Reviewed by Judy Richter
Musical theater fans who don't get to see the touring production of "Brooklyn the Musical" during its five-day stopover with American Musical Theatre of San Jose don't have to kick themselves for missing out. Although the show is mildly interesting and has some intriguing design elements. it's hardly a classic. With book, music and lyrics by Mark Schoenfeld and Barri McPherson, this 2003 work, which played on Broadway, tells the story of a young woman who aspires to be a pop singer while searching for the father who left before she was born. The story is told as a fairy tale enacted by five gritty street performers in front of a gutted brick building beneath the Brooklyn Bridge.
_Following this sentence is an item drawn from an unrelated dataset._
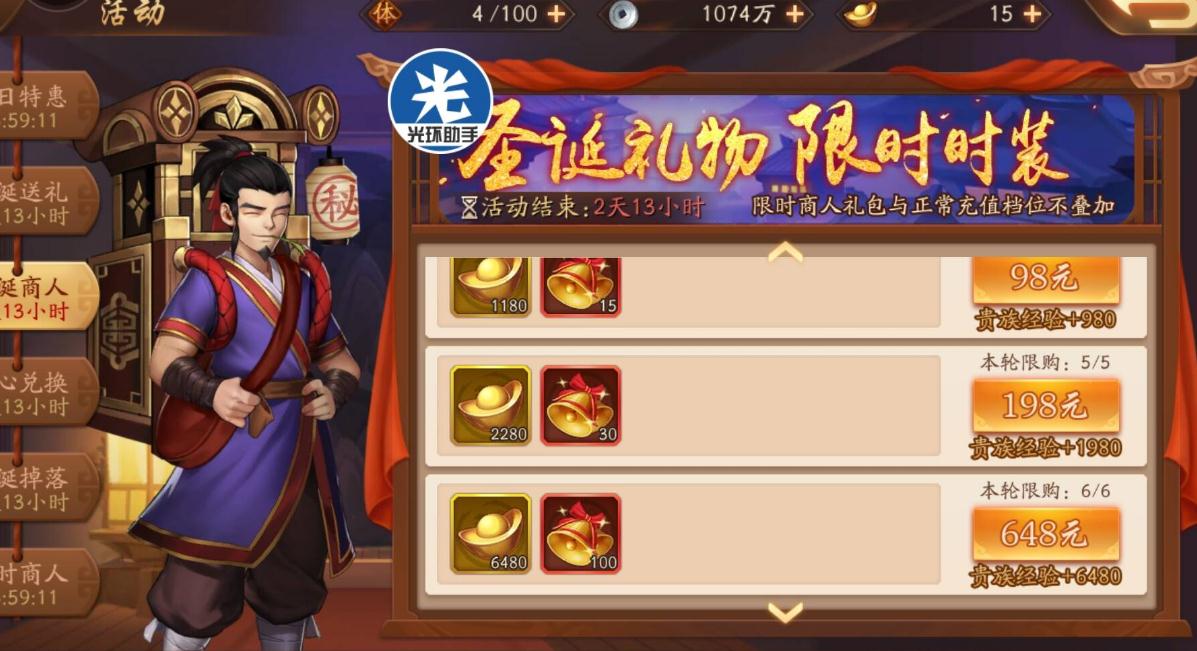
Task: Purchase the 198元 gift pack
Action: [x=1045, y=404]
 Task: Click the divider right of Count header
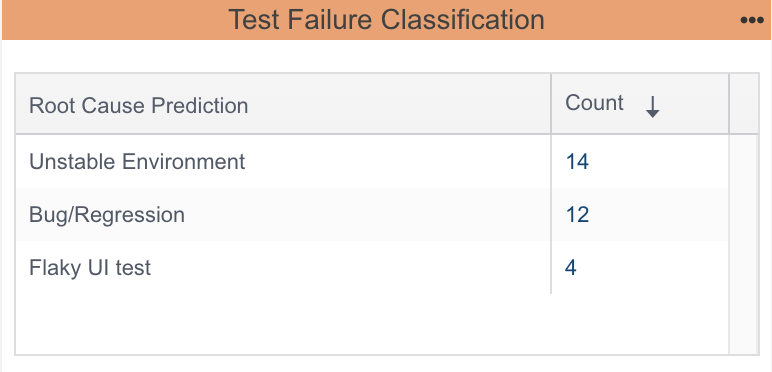(729, 104)
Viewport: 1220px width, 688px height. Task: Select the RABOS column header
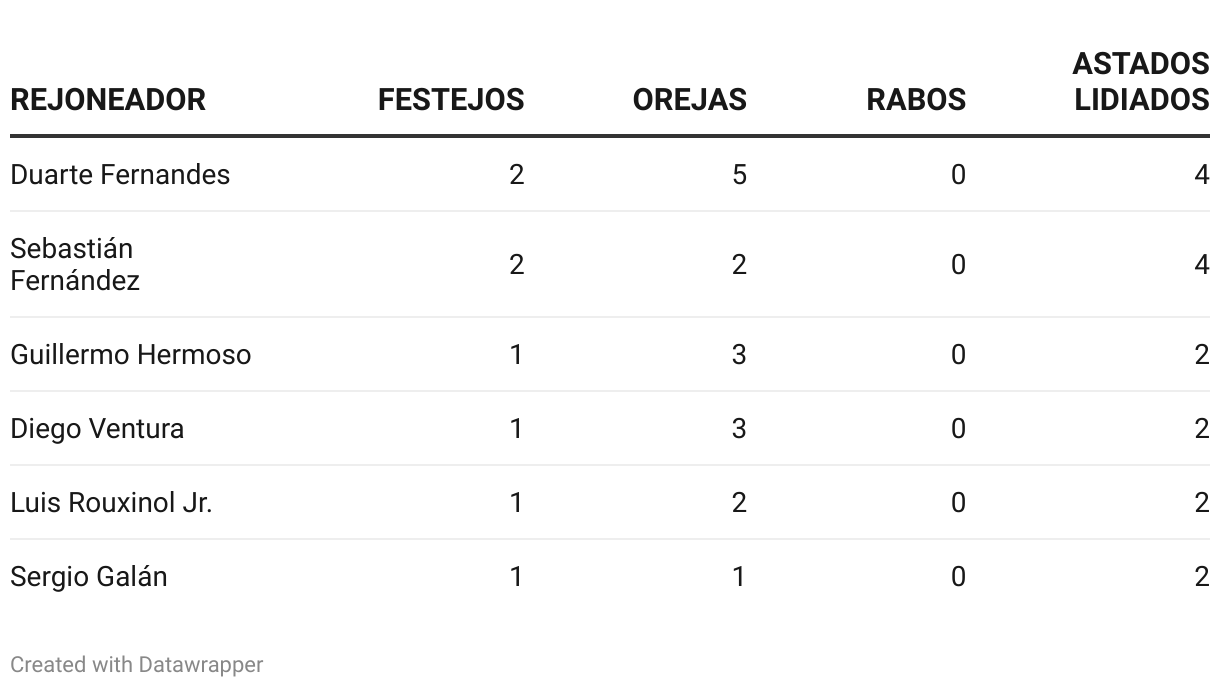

The show has some star power with Tony winners Cleavant Derricks as Streetsinger, who befriends and guides the young woman, and Melba Moore as Paradice (she stresses the correctness of this spelling), an aging pop/rock/gospel diva who becomes the young woman's nemesis and tries to sabotage her quests. The young woman, Brooklyn, is played by Diana DeGarmo, who was the runner-up on TV's "American Idol" in 2004. Ably supporting them are Lee Morgan as Taylor, Brooklyn's father; and Julie Reiber as Faith, her mother. All five take on other roles throughout the show, which runs without intermission. They're backed by three offstage singers, Mark Luna, Jenelle Lynn Randall and Lonna Marie Spitaleri.
Inventively directed by Jeff Calhoun, with John McDaniel overseeing the music, the show takes place on what might be called a low-rent "Rent" set (by Ray Klausen with lighting by Michael Gilliam) strewn with trash that the street troupe uses for props. The performers also serve as an on-stage stage crew, moving set pieces and props as the action advances. Trash also is incorporated into Tobin Ost's costume designs, most notably the outfits worn by Paradice and Brooklyn in their musical showdown. Paradice's is made of black trash bags, duct tape, yellow caution tape and bubble wrap, while Brooklyn appears in a creation of plastic shopping bags.
The plot is fairly straightforward, but thin, but the songs have a sameness, as does their delivery. With Duncan Robert Edwards' sound amped up to painful levels, most of the songs and singing tend to start at a fairly normal decibel level, then crescendo into screaming. Some might call it belting, but it lacks control and finesse.
We can only hope that the 21st century will produce more memorable musicals than this.